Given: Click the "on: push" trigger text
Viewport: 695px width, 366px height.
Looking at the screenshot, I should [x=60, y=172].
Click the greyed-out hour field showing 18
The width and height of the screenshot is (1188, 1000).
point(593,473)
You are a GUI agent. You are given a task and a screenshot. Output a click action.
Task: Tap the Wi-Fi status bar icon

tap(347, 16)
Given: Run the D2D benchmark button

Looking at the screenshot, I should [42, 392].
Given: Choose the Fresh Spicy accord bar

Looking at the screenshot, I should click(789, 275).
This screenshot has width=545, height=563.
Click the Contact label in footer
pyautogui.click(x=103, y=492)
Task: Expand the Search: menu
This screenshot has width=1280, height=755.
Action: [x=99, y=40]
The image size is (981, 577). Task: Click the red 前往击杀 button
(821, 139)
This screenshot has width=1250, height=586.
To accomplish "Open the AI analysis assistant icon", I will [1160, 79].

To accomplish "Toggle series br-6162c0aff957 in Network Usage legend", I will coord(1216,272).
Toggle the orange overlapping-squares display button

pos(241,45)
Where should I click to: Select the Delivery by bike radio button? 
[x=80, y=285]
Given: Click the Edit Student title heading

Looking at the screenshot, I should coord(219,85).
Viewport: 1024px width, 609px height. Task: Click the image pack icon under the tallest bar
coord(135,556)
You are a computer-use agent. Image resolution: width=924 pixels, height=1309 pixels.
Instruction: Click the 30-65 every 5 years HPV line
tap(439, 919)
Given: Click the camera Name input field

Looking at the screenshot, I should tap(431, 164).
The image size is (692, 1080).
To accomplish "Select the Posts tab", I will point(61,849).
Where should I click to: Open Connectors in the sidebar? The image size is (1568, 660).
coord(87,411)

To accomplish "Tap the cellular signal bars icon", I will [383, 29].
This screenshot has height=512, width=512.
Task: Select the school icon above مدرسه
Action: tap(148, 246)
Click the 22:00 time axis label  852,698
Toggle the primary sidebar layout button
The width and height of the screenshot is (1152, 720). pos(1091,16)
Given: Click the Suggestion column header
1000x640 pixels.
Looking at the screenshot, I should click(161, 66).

---------------

**Exercise prompt**
What are the lines from the one containing "Instruction: Click the" to the end of the material above? Return them exactly, and only them.

**Response to this exercise**
Instruction: Click the 30-65 every 5 years HPV line
tap(439, 919)
Given: Click the camera Name input field

Looking at the screenshot, I should tap(431, 164).
The image size is (692, 1080).
To accomplish "Select the Posts tab", I will point(61,849).
Where should I click to: Open Connectors in the sidebar? The image size is (1568, 660).
coord(87,411)

To accomplish "Tap the cellular signal bars icon", I will [383, 29].
This screenshot has height=512, width=512.
Task: Select the school icon above مدرسه
Action: tap(148, 246)
Click the 22:00 time axis label  852,698
Toggle the primary sidebar layout button
The width and height of the screenshot is (1152, 720). pos(1091,16)
Given: Click the Suggestion column header
1000x640 pixels.
Looking at the screenshot, I should click(161, 66).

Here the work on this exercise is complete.